Hydrogen peroxide, like other tobacco generated free radicals, have been implicated in the etiology of oro-pharyngeal malignancy and pulmonary neoplasms, in smokers. H2O2 reacts with the DNA in cells and causes breaks in the double strand which lead to mutations, precursors of malignant cells.
Cigarette smoke also contains aldehydes which are capable of altering protein function by increasing the rate of catabolism. Aldehydes also cause oxidation of the thiol groups of the plasma proteins, thereby oxidizing particularly the low density lipoproteins (LDLs) which transport the xe2x80x9cbadxe2x80x9d cholesterol. High serum cholesteral levels and/or rapid oxidation of LDLs in plasma are the initial putative steps in the development of atherosclerosis. This is the hallmark lesion that results in coronary heart, cerebrovascular and peripheral vascular diseases. The aldehydes cause these alterations in proteins by their carbonyl group reacting with the thiols and NH2 moieties of the plasma proteins.
It has now been determined that there is a synergistic relationship between glutathione and particularly GSH and green tea, on the one hand, and grape seed extract on the other. This relationship, although enhanced by the inclusion of a source of seleniun, such as selenoamino acid, is effective enough as a means of reducing reactive oxidizing species induced by tobacco consumption that the inclusion of other cofactors are optional.
The present invention involves the inclusion of an antioxidant defense system within a filter to be used with tobacco products or within tobacco or within a wrapper for such tobacco products or as applied to smokeless tobacco.
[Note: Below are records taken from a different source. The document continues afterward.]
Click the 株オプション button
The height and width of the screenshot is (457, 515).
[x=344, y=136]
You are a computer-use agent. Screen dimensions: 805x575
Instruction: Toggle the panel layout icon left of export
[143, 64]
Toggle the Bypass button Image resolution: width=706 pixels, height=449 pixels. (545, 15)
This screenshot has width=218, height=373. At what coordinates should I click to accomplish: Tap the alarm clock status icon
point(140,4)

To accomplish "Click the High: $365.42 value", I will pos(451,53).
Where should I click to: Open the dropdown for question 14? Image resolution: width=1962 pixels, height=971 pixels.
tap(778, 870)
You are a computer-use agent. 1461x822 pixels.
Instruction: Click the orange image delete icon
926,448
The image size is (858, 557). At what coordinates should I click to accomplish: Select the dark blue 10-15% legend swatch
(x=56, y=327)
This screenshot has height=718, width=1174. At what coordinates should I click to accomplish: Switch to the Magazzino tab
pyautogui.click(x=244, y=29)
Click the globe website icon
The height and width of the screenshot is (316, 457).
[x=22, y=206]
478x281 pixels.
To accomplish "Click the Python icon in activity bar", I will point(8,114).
The present application utilizes synergistic antioxidants delivered, for example, in tobacco filters such as those for cigarettes or external filters to prevent and ameliorate free radical damage induced by smoking to the oro-pharynx, respiratory tract and lungs. The composition is supplied by inhalation through various state of the art filters. The invention in its broadest terms comprises glutathione plus either green tea and/or grape seed extract. The composition also may incorporate glutathione in its reduced form and a co-ingredient for regenerating the reduced form of the glutathione, the co-ingredient comprising selenium as a selenoamino acid such as selenomethionine or selenocysteine. As further optional ingredients, it is contemplated that the composition may include ascorbic acid and/or one of its derivatives, a sulfur containing amino acid such as L-cysteine, L-taurine and/or L-methionine.